IPC survey finds materials shortages are causing delays and price increases for manufacturers
A new survey from global electronics and manufacturing trade association, the IPC, has found that electronics manufacturers around the world continue to be harmed by the global shortage in semiconductors and other components, parts and materials. This, says the organisation, is leading to production delays, increased material goods costs, and a cloudy industry outlook.
The electronics industry sees no immediate end to shortages, according to the survey, as 58% expect the problem to linger until late 2022 or beyond. In addition, the survey has found that companies continue to face significant challenges in hiring and keeping skilled talent.
“Supply shortages and other dislocations are impacting the global electronics supply chain and every downstream industry these manufacturers serve,” said IPC chief economist and lead researcher on the study, Shawn DuBravac. “Strong demand is helping industry sales, but shortages are delaying shipments and increasing backlogs. Manufacturers are facing higher prices as they compete for limited supply. This is a global phenomenon that is going to take well into next year to resolve.”

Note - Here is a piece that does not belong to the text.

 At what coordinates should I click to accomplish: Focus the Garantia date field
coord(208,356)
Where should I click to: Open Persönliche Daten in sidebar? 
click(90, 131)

The survey results found that:
- Shortages are leading to delays. 88% of respondents have experienced increased lead times, and 31% saw production delays of eight weeks or more.
- Companies report the issue will not be resolved soon. 58% of companies expect the shortages to end in the second half of 2022 at the earliest.
- Global inventories – already depleted – are declining. 59% of respondents said that backlogs are increasing. 25% say inventory available to customers will continue to decline, and 48% say inventories will stay flat.
- Shortages are forcing companies to spend more to produce their products. 90% of respondents have paid increased prices to suppliers because of shortages.
- Companies are increasing wages and upskilling workers to address workforce hiring and retention. 80% of respondents believe the challenge of finding qualified workers isn’t likely to ease. Firms have increasingly taken to upskilling their workers on their own (46% of respondents), boosting wages (44% of respondents) and other measures to fill the gaps.
- “While there has been plenty of attention paid to the shortage in semiconductors, it’s important to point out that electronics companies around the globe are facing additional shortages and backlogs, experiencing diminished inventories, and paying higher materials prices,” added John Mitchell, IPC president and CEO. “The current situation is unsustainable. If the current shortages extend beyond 2022 as feared, they will continue to have serious consequences for all industries tied to electronics manufacturing.”
- IPC surveyed hundreds of companies from around the world, including a wide range of company sizes and representing the full electronics manufacturing value chain. Survey respondents were from North America (44%), Asia (20%) and Europe (17%).
Metal shortages also causing a headache for appliance manufacturers
Shortages of metals including steel and aluminium are also causing significant problems for manufacturers in the domestic appliance industry and the automobile industry.
In the US, it is estimated that the price of steel and iron nearly doubled in August 2021 versus the year before – the biggest relative increase since records began in the 1920s.
In the UK, supply chain backlogs caused by ongoing Covid disruption at ports and shipping delays have engendered a shortage of raw materials, while a shortage of workers has squeezed production levels, further intensifying a scarcity of inputs.
Meanwhile, high demand for raw materials resulting from businesses ramping up production of goods is rubbing up against constrained supply levels.
Higher prices being passed to consumers
Consumers around the world are being hit by higher prices as manufacturers and retailers attempt to protect their profit margins.
In the UK, factory goods prices increased 5.9% over the past year alone, while in the US, the price of appliances rose by 6.8% this August – said to be the highest year-on-year increase in a decade, according to Labor Department data.
Appliance manufacturers including Bertazzoni, Miele and Smeg have all reported to be planning price increases, but it is not clear whether price changes will be implemented globally.
Not all bad news – consumers are prepared to pay
Despite the rising prices for both manufacturers and consumers, the IPC survey found that the electronics supply chain continues to perform well, with manufacturers reporting rising orders and improving capacity utilisation.
In addition, appliance manufacturer Whirlpool is on track to achieve its highest profit in decades. The firm has enjoyed a boom in demand for its appliances, due to consumers having plenty of savings, who have been happy to pay higher prices. Whirlpool has raised its prices by around 12% in various markets.